比翼連理の物語:愛別離苦の悲しみを乗り越える… | 天宮光啓塾 生かせいのち(生き方塾)

天宮光啓塾 生かせいのち(生き方塾)

IKIKATAJUKU(天宮光啓瞑想法)や、護摩祈祷、真言動画、高野山大師教会光寿支部の活動などを投稿しています。

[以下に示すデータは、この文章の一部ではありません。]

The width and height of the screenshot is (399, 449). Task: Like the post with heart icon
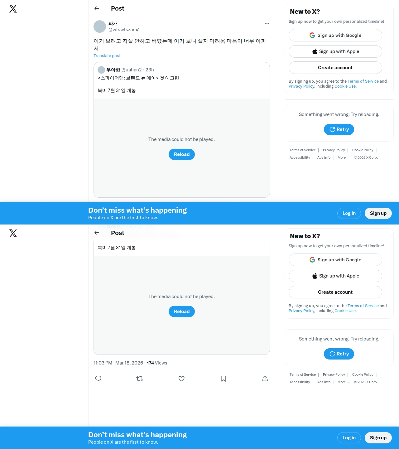tap(181, 379)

高野山大師教会光寿支部では、支部会員さんも募集中です。

相互礼拝、相互供養、自利利他

生かせいのち

南無大師遍照金剛

合掌

  

 

 永遠の絆

 

 

 

 

 

昔、ある村に気立ての良い女性と、働き者の男性が住んでいました。

 

 

幼い頃からいつも一緒。

 

 

やがて、二人は結ばれて夫婦になりました。

 

 

ある日のこと、女性が重い病気にかかってしまいました。

 

 

アムチ(医者)の話になると、ある特別な薬草だけが唯一、病気を治す方法だと告げられました。

 

 

それは、断崖の壁面にだけ自生するある植物の花だと知りました。

 

 

 

男性は、意を決してそれを探しにでかけました。

 

 

季節は何度もめぐり、過ぎ去りました。

 

 

しかし、男性は帰ってきませんでした。

 

 

その後、女性は一人この世を後にしました。

 

 

死後、中有(パルド=49日間)に、薬師如来が女性の前に姿をあらわし、

 

 

「あなたの夫であった男性は、崖から足をすべらせ命を落としてしまいました。最後まであなたの幸せを願いながら、手には花を握りしめながら、息を引き取りました」、そう教えてくれました。

 

 

それを聞いた女性は、目に大粒の涙を浮かべて、薬師如来にこうお願いしました。

 

 

「来世、もし生まれ変われたら、病気で苦しむすべての人々を支える生き方がしたいです。夫と力を合わせて」

 

 

女性は月光菩薩(がっこうぼさつ)に、男性は日光菩薩(にっこうぼさつ)に、薬師如来の脇侍として生まれ変わりました。

 

 

病気で苦しむすべての人々のそばに、これまでも、これからも、いつも一緒におられます。

 

 

合掌

 

 

これは、昔チベット巡礼の時に聞いた話です。

 

 

その時、「比翼連理(ひよくれんり)」という言葉が浮かびました。

 

 

 

 

比翼連理(ひよくれんり)とは、とても仲のよい夫婦や恋人のたとえです。

 

 

愛別離苦(あいべつりく)の別れはとても悲しいですが、またいつか深い縁で…、

 

 

きっと巡り合う日がやってきます。

 

 

合掌 天宮光啓

 

 

※ 中有とは、衆生が死んでから次の縁を得るまでの間。四有の一つ。

 

 

※ アムチとは、医者のことをいいます。かつて多くのアムチは僧が務めていました。

チベットでは僧医たちによる「仏教医学」が体系化され、チベット医学の発展に役立ったとのことです。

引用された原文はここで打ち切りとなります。